<<<<

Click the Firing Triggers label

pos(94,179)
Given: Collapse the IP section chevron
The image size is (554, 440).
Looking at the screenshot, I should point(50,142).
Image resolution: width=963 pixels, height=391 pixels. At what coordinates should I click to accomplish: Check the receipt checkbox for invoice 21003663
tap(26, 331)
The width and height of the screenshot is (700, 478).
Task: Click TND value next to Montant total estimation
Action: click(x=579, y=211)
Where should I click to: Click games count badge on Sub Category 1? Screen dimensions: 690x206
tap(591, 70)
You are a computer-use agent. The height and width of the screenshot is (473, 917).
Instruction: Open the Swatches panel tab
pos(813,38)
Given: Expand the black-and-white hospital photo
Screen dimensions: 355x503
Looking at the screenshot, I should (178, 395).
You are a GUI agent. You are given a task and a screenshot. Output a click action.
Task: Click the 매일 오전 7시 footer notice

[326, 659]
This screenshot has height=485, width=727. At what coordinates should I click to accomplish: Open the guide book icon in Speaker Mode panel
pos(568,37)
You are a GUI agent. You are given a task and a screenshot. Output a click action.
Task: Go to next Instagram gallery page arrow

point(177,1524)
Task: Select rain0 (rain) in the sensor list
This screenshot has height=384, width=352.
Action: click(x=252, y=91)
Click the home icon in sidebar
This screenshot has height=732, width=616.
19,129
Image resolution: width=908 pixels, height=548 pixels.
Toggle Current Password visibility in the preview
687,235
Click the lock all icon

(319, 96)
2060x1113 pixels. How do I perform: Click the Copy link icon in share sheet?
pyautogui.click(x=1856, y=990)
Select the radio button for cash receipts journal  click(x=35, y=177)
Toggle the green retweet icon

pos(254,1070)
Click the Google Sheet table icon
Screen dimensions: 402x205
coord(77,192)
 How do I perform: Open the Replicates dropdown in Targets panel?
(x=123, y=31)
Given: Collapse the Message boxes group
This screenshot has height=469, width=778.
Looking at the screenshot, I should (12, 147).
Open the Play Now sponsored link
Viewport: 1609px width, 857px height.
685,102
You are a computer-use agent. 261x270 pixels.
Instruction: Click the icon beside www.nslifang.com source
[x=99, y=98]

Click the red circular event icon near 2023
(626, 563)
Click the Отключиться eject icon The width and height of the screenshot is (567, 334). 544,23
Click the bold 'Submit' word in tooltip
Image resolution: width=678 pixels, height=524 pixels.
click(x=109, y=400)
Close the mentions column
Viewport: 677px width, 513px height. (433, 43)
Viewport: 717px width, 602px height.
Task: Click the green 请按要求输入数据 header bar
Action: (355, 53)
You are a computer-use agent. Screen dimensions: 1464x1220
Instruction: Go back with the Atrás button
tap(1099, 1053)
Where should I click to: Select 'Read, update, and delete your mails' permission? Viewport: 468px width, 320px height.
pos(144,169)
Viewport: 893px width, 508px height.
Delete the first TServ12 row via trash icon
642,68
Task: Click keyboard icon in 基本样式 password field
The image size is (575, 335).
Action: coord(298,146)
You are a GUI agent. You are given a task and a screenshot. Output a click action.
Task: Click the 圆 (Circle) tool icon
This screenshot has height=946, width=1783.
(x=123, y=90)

>>>>

#### [TASK]
Go back to the listing above. Copy word for word the lines from the one with "This screenshot has height=485, width=727." through the one with "Task: Select rain0 (rain) in the sensor list", and nothing more.

#### [RESPONSE]
This screenshot has height=485, width=727. At what coordinates should I click to accomplish: Open the guide book icon in Speaker Mode panel
pos(568,37)
You are a GUI agent. You are given a task and a screenshot. Output a click action.
Task: Go to next Instagram gallery page arrow

point(177,1524)
Task: Select rain0 (rain) in the sensor list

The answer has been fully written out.